■ **WHAT THE TASK REQUIRES**
Scale the material below by rewriting every line of its text and multiplying each coordinate in the answers by 1.7, rounded to the nearest whole number with halves rounded up. Omit the pictures from your answer.
--- Start of MATERIAL TO PROCESS ---
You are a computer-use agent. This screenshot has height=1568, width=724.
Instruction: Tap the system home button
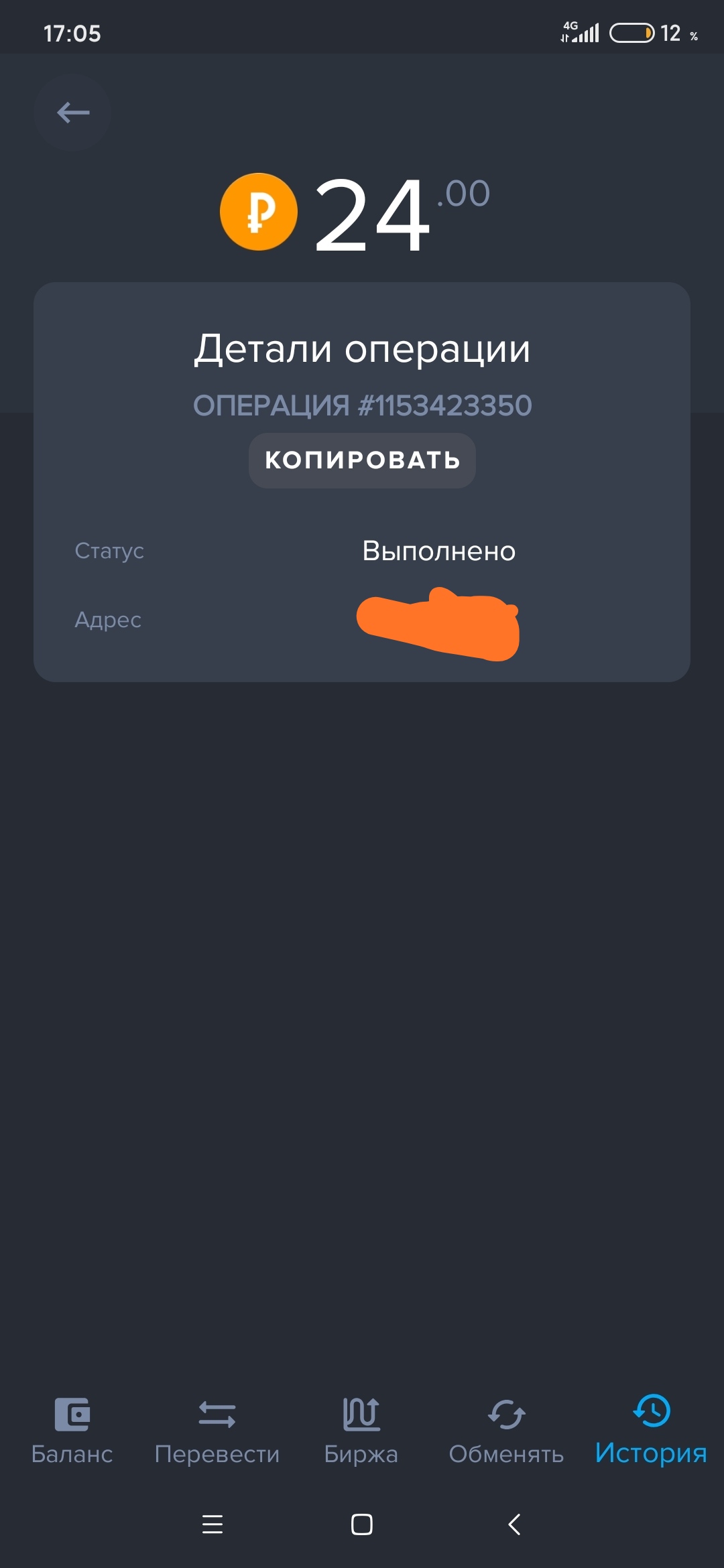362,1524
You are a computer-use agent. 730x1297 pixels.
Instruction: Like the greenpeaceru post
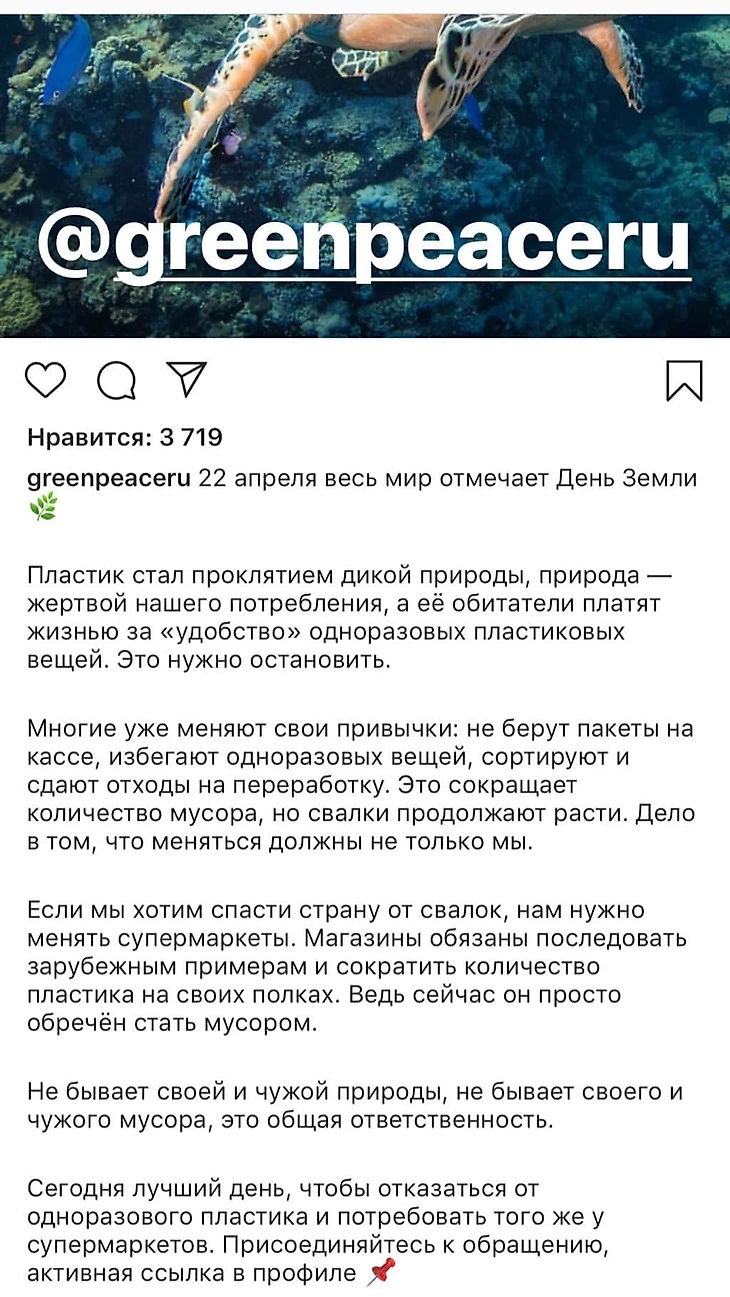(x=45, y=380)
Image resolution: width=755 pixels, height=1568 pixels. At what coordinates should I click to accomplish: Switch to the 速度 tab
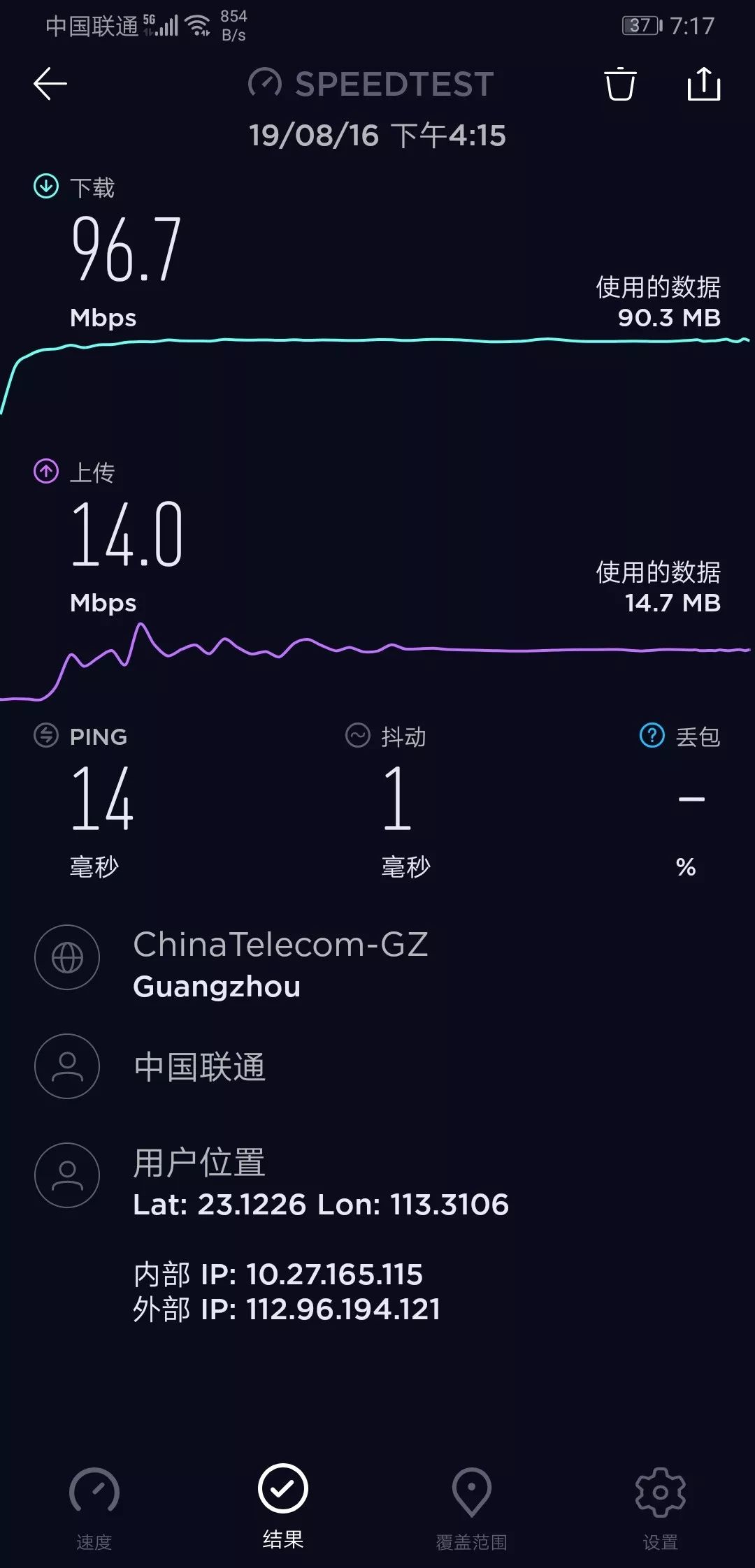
--- End of MATERIAL TO PROCESS ---
■ **THE RESULT**
You are a computer-use agent. This screenshot has height=1568, width=724.
Instruction: Tap the system home button
615,2591
You are a computer-use agent. 730x1297 pixels.
Instruction: Like the greenpeaceru post
(x=77, y=646)
Image resolution: width=755 pixels, height=1568 pixels. At what coordinates should I click to accomplish: Switch to the 速度 tab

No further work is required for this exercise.